(Data shown)

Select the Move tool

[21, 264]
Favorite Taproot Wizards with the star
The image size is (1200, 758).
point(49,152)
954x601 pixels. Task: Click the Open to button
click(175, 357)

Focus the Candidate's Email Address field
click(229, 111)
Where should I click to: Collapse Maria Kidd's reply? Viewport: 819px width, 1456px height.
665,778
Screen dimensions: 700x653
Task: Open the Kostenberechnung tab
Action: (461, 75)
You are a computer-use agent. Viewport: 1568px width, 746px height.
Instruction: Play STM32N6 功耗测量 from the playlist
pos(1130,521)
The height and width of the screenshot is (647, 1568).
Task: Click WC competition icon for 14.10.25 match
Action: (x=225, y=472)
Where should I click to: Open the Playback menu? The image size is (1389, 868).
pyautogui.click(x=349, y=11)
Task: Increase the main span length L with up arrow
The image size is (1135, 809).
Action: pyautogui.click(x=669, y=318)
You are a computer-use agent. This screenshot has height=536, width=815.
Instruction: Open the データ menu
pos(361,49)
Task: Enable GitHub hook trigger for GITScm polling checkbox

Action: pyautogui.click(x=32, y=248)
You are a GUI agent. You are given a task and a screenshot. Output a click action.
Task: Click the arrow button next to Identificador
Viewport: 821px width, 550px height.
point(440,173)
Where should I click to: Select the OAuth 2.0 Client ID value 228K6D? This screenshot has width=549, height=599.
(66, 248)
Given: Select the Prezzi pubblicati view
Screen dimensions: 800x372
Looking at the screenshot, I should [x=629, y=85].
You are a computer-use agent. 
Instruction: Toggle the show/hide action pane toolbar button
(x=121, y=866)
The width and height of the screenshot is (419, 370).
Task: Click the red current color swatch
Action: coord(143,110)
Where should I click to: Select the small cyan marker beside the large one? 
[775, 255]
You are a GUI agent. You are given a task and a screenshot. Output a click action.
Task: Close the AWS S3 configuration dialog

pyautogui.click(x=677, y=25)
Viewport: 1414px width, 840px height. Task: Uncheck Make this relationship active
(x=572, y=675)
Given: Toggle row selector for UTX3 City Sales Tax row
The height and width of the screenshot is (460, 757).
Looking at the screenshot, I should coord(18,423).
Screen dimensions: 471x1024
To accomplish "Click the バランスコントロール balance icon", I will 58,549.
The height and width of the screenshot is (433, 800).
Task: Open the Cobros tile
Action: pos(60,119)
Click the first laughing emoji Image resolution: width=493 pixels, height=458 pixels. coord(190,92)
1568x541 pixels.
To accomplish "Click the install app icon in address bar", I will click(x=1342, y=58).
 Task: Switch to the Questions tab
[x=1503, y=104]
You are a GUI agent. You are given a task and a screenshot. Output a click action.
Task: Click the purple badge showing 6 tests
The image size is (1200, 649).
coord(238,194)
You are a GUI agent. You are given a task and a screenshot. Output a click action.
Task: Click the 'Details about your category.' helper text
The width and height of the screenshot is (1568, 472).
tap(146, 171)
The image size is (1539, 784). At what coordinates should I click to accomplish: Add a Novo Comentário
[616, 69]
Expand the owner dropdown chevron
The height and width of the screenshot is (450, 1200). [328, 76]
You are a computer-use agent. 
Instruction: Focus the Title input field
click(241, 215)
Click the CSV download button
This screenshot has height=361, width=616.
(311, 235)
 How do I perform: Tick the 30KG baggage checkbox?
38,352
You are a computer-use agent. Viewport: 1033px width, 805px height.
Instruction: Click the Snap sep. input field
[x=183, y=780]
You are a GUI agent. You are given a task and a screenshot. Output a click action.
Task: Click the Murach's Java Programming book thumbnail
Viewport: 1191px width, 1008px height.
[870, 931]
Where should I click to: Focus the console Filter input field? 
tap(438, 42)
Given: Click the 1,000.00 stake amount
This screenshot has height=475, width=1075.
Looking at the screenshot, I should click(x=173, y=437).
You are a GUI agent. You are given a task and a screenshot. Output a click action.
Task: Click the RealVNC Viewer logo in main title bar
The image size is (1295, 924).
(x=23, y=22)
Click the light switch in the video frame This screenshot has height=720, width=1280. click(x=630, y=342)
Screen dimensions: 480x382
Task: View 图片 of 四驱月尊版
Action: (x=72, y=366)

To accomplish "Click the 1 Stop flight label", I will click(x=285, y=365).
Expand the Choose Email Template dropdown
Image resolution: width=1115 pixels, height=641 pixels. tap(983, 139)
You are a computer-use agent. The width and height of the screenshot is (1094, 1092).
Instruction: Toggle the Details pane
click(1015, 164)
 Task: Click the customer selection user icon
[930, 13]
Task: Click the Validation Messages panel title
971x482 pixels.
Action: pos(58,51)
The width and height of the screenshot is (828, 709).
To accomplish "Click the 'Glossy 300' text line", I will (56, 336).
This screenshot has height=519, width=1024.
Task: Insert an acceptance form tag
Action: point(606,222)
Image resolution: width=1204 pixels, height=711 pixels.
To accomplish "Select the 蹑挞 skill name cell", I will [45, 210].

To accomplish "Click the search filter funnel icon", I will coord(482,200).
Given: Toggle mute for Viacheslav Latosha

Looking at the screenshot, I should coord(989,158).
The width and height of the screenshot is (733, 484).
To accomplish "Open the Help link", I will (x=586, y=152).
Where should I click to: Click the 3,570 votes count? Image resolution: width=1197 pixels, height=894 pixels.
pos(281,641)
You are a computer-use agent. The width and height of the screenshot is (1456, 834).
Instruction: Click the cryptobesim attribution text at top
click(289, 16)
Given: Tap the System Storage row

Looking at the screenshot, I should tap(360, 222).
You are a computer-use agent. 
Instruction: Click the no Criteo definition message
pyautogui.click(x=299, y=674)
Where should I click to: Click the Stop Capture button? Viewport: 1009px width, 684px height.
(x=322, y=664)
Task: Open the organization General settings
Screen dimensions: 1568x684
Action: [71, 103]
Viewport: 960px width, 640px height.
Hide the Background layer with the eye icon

(End Data shown)

The problem
Across the records above, count the lines holding "arrow" and reply with that number alone.

Finished task
2